---------- Available data ----------

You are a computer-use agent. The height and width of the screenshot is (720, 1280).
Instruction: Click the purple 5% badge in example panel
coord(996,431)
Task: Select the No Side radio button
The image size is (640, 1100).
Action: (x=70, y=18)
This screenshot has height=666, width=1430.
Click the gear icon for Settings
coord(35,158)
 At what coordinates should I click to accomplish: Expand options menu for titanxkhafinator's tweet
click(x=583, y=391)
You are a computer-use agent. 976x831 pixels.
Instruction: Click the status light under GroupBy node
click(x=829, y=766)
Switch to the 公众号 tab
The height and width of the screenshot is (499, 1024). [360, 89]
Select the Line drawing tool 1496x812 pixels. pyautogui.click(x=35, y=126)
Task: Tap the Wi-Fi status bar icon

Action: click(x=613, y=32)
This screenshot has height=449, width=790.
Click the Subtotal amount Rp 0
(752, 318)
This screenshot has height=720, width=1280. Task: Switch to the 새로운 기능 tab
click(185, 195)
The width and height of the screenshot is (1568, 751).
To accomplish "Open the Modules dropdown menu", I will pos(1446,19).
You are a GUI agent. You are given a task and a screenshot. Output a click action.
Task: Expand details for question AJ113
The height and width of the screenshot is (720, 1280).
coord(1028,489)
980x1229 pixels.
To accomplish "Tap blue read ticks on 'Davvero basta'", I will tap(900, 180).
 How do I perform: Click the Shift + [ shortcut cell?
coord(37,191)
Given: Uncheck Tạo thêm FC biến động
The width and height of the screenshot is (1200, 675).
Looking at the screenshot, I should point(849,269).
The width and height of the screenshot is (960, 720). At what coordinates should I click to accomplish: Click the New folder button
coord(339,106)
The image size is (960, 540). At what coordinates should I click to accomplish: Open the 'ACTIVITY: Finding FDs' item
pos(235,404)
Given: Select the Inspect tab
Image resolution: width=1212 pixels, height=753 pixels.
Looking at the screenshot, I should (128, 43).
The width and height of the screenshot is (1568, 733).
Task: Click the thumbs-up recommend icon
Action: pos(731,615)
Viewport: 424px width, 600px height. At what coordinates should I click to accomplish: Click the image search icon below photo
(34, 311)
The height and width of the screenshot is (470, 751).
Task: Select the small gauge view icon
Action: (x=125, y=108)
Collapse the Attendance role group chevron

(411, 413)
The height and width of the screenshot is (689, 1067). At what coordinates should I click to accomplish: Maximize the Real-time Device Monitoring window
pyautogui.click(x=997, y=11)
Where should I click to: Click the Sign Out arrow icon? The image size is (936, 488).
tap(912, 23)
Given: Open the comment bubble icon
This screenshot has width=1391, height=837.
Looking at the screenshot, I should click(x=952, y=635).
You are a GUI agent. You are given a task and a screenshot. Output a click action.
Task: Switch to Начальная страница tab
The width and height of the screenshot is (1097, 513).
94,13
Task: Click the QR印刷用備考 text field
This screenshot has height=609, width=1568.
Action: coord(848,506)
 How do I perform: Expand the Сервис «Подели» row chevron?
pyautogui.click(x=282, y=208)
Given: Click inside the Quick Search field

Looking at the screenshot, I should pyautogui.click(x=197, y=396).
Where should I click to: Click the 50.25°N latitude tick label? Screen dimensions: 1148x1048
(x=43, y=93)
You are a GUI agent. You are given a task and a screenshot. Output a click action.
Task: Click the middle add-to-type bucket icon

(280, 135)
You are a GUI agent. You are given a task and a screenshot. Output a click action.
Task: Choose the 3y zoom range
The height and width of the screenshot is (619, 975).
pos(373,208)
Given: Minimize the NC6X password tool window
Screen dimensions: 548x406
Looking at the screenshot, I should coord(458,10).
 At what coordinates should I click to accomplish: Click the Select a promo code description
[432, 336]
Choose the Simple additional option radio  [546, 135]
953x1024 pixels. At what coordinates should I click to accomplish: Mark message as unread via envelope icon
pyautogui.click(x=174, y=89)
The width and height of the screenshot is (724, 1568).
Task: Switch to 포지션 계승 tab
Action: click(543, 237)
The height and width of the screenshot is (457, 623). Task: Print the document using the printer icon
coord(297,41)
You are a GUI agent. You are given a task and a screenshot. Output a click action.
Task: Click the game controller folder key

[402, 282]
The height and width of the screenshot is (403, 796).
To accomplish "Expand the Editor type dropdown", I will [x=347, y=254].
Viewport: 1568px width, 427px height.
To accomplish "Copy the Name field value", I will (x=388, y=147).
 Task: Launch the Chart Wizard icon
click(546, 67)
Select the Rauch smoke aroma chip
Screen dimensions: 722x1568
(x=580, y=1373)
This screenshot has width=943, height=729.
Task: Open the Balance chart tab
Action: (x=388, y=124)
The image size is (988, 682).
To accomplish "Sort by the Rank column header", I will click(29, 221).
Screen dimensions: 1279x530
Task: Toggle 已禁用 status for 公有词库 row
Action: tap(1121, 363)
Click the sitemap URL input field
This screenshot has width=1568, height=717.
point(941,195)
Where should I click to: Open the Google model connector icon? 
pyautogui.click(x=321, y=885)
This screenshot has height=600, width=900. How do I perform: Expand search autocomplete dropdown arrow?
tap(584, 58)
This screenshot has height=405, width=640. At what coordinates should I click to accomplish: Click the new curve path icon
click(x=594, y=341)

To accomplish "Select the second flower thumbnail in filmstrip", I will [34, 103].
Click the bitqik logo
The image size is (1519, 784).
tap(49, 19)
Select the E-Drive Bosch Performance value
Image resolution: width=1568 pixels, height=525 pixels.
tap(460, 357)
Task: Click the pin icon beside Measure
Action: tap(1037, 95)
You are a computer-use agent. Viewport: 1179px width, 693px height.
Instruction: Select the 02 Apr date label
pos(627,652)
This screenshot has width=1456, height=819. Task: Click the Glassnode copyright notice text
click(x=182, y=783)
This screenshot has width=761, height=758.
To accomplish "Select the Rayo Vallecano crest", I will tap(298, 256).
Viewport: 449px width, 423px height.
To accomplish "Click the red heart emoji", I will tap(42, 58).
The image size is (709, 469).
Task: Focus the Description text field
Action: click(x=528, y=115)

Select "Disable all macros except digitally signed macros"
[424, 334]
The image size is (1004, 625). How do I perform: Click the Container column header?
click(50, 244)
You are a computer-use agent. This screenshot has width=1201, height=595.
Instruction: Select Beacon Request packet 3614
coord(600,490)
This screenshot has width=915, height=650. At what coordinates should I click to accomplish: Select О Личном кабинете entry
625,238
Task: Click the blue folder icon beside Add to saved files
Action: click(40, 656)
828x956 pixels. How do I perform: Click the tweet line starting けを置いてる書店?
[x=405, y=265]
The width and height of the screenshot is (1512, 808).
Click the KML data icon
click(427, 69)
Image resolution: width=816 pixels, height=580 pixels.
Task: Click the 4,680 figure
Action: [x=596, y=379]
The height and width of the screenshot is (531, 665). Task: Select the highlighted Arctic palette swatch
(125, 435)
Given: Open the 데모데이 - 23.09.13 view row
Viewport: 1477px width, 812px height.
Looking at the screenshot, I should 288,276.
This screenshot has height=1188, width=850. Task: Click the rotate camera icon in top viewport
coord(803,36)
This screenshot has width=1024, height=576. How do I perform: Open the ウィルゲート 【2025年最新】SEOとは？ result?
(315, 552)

----------

Extract each entry in full and write it down exactly.

● Task output
You are a computer-use agent. The height and width of the screenshot is (720, 1280).
Instruction: Click the purple 5% badge in example panel
coord(996,431)
Task: Select the No Side radio button
The image size is (640, 1100).
Action: (x=70, y=18)
This screenshot has height=666, width=1430.
Click the gear icon for Settings
coord(35,158)
 At what coordinates should I click to accomplish: Expand options menu for titanxkhafinator's tweet
click(x=583, y=391)
You are a computer-use agent. 976x831 pixels.
Instruction: Click the status light under GroupBy node
click(x=829, y=766)
Switch to the 公众号 tab
The height and width of the screenshot is (499, 1024). [360, 89]
Select the Line drawing tool 1496x812 pixels. pyautogui.click(x=35, y=126)
Task: Tap the Wi-Fi status bar icon

Action: click(x=613, y=32)
This screenshot has height=449, width=790.
Click the Subtotal amount Rp 0
(752, 318)
This screenshot has height=720, width=1280. Task: Switch to the 새로운 기능 tab
click(185, 195)
The width and height of the screenshot is (1568, 751).
To accomplish "Open the Modules dropdown menu", I will pos(1446,19).
You are a GUI agent. You are given a task and a screenshot. Output a click action.
Task: Expand details for question AJ113
The height and width of the screenshot is (720, 1280).
coord(1028,489)
980x1229 pixels.
To accomplish "Tap blue read ticks on 'Davvero basta'", I will tap(900, 180).
 How do I perform: Click the Shift + [ shortcut cell?
coord(37,191)
Given: Uncheck Tạo thêm FC biến động
The width and height of the screenshot is (1200, 675).
Looking at the screenshot, I should point(849,269).
The width and height of the screenshot is (960, 720). At what coordinates should I click to accomplish: Click the New folder button
coord(339,106)
The image size is (960, 540). At what coordinates should I click to accomplish: Open the 'ACTIVITY: Finding FDs' item
pos(235,404)
Given: Select the Inspect tab
Image resolution: width=1212 pixels, height=753 pixels.
Looking at the screenshot, I should (128, 43).
The width and height of the screenshot is (1568, 733).
Task: Click the thumbs-up recommend icon
Action: pos(731,615)
Viewport: 424px width, 600px height. At what coordinates should I click to accomplish: Click the image search icon below photo
(34, 311)
The height and width of the screenshot is (470, 751).
Task: Select the small gauge view icon
Action: (x=125, y=108)
Collapse the Attendance role group chevron

(411, 413)
The height and width of the screenshot is (689, 1067). At what coordinates should I click to accomplish: Maximize the Real-time Device Monitoring window
pyautogui.click(x=997, y=11)
Where should I click to: Click the Sign Out arrow icon? The image size is (936, 488).
tap(912, 23)
Given: Open the comment bubble icon
This screenshot has width=1391, height=837.
Looking at the screenshot, I should click(x=952, y=635).
You are a GUI agent. You are given a task and a screenshot. Output a click action.
Task: Switch to Начальная страница tab
The width and height of the screenshot is (1097, 513).
94,13
Task: Click the QR印刷用備考 text field
This screenshot has height=609, width=1568.
Action: coord(848,506)
 How do I perform: Expand the Сервис «Подели» row chevron?
pyautogui.click(x=282, y=208)
Given: Click inside the Quick Search field

Looking at the screenshot, I should pyautogui.click(x=197, y=396).
Where should I click to: Click the 50.25°N latitude tick label? Screen dimensions: 1148x1048
(x=43, y=93)
You are a GUI agent. You are given a task and a screenshot. Output a click action.
Task: Click the middle add-to-type bucket icon

(280, 135)
You are a GUI agent. You are given a task and a screenshot. Output a click action.
Task: Choose the 3y zoom range
The height and width of the screenshot is (619, 975).
pos(373,208)
Given: Minimize the NC6X password tool window
Screen dimensions: 548x406
Looking at the screenshot, I should coord(458,10).
 At what coordinates should I click to accomplish: Click the Select a promo code description
[432, 336]
Choose the Simple additional option radio  [546, 135]
953x1024 pixels. At what coordinates should I click to accomplish: Mark message as unread via envelope icon
pyautogui.click(x=174, y=89)
The width and height of the screenshot is (724, 1568).
Task: Switch to 포지션 계승 tab
Action: click(543, 237)
The height and width of the screenshot is (457, 623). Task: Print the document using the printer icon
coord(297,41)
You are a GUI agent. You are given a task and a screenshot. Output a click action.
Task: Click the game controller folder key

[402, 282]
The height and width of the screenshot is (403, 796).
To accomplish "Expand the Editor type dropdown", I will [x=347, y=254].
Viewport: 1568px width, 427px height.
To accomplish "Copy the Name field value", I will (x=388, y=147).
 Task: Launch the Chart Wizard icon
click(546, 67)
Select the Rauch smoke aroma chip
Screen dimensions: 722x1568
(x=580, y=1373)
This screenshot has width=943, height=729.
Task: Open the Balance chart tab
Action: (x=388, y=124)
The image size is (988, 682).
To accomplish "Sort by the Rank column header", I will click(29, 221).
Screen dimensions: 1279x530
Task: Toggle 已禁用 status for 公有词库 row
Action: tap(1121, 363)
Click the sitemap URL input field
This screenshot has width=1568, height=717.
point(941,195)
Where should I click to: Open the Google model connector icon? 
pyautogui.click(x=321, y=885)
This screenshot has height=600, width=900. How do I perform: Expand search autocomplete dropdown arrow?
tap(584, 58)
This screenshot has height=405, width=640. At what coordinates should I click to accomplish: Click the new curve path icon
click(x=594, y=341)

To accomplish "Select the second flower thumbnail in filmstrip", I will [34, 103].
Click the bitqik logo
The image size is (1519, 784).
tap(49, 19)
Select the E-Drive Bosch Performance value
Image resolution: width=1568 pixels, height=525 pixels.
tap(460, 357)
Task: Click the pin icon beside Measure
Action: tap(1037, 95)
You are a computer-use agent. Viewport: 1179px width, 693px height.
Instruction: Select the 02 Apr date label
pos(627,652)
This screenshot has width=1456, height=819. Task: Click the Glassnode copyright notice text
click(x=182, y=783)
This screenshot has width=761, height=758.
To accomplish "Select the Rayo Vallecano crest", I will tap(298, 256).
Viewport: 449px width, 423px height.
To accomplish "Click the red heart emoji", I will tap(42, 58).
The image size is (709, 469).
Task: Focus the Description text field
Action: click(x=528, y=115)

Select "Disable all macros except digitally signed macros"
[424, 334]
The image size is (1004, 625). How do I perform: Click the Container column header?
click(50, 244)
You are a computer-use agent. This screenshot has width=1201, height=595.
Instruction: Select Beacon Request packet 3614
coord(600,490)
This screenshot has width=915, height=650. At what coordinates should I click to accomplish: Select О Личном кабинете entry
625,238
Task: Click the blue folder icon beside Add to saved files
Action: click(40, 656)
828x956 pixels. How do I perform: Click the tweet line starting けを置いてる書店?
[x=405, y=265]
The width and height of the screenshot is (1512, 808).
Click the KML data icon
click(427, 69)
Image resolution: width=816 pixels, height=580 pixels.
Task: Click the 4,680 figure
Action: [x=596, y=379]
The height and width of the screenshot is (531, 665). Task: Select the highlighted Arctic palette swatch
(125, 435)
Given: Open the 데모데이 - 23.09.13 view row
Viewport: 1477px width, 812px height.
Looking at the screenshot, I should 288,276.
This screenshot has height=1188, width=850. Task: Click the rotate camera icon in top viewport
coord(803,36)
This screenshot has width=1024, height=576. How do I perform: Open the ウィルゲート 【2025年最新】SEOとは？ result?
(315, 552)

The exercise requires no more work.